Even with the most competitive offerings or the most capable people representing them, it’s almost impossible for companies to achieve great things without reliable operations.

Not all small and mid-sized businesses have dedicated operations support, of course. Until they grow more sustainable, smaller companies might integrate operations into other divisions instead. But the danger there is allowing your teams to work in silos. And “by denying the opportunity to collaborate and cross-pollinate ideas,” says The 20 Media founder Pratik Dholakiya, “businesses contribute to their own speedy demise.”

Guess what helps reconnect those dots to keep everyone working toward the same goal? A dedicated operations team.

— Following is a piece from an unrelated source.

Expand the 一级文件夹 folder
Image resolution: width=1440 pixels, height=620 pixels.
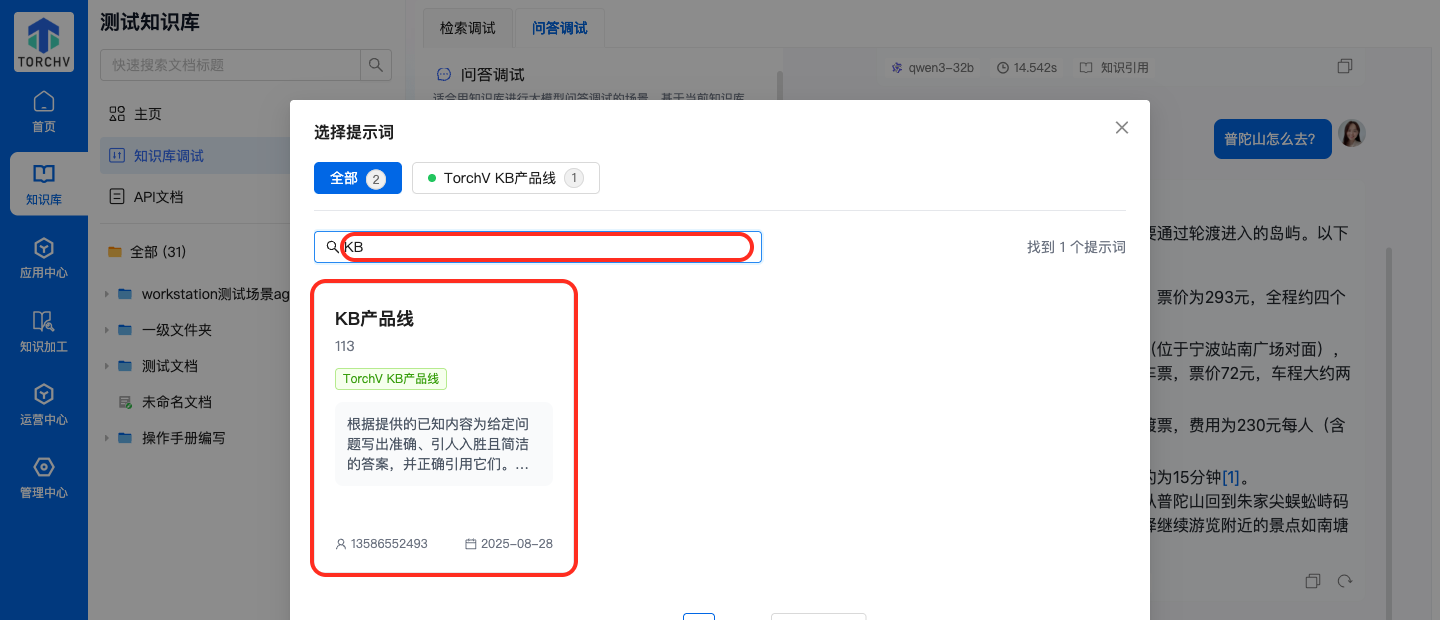[106, 330]
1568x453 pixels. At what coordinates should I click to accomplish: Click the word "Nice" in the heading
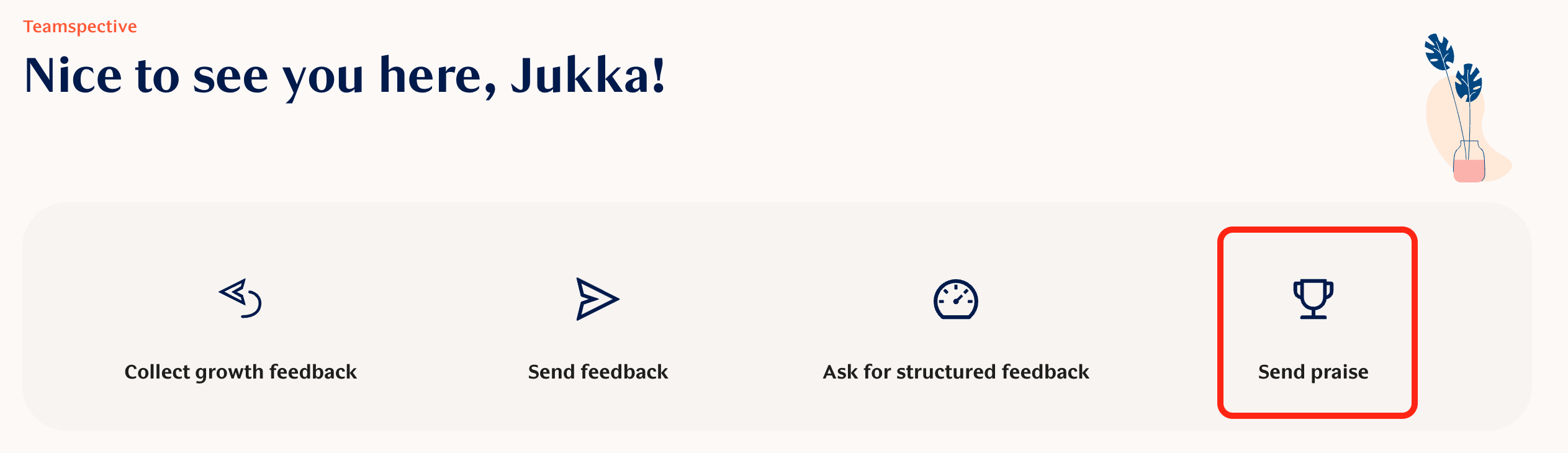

If you think it’s time to scale your operations workforce, you’re in the right place. In this post, you’ll learn how ops teams run businesses like well-oiled machines and the best ways to build your own.

First, the basics: What are operations, and how does this business function work?

The Operations Team Productivity: Roles and Responsibilities

Would you climb Mount Denali without a guide?

It’s a little easier to climb a behemoth like Denali with a trained mountaineer who can plot the course, gather all the right supplies, and plan for emergencies like bad weather.

In a company, that’s the operations team’s job.

An ops team’s #1 mission is to manage and optimize the details that keep its organization running profitably. That means delivering the resources that enable other departments to do their job – at peak efficiency and effectiveness – and cost-effectively converting their efforts into products and services that meet customers’ needs.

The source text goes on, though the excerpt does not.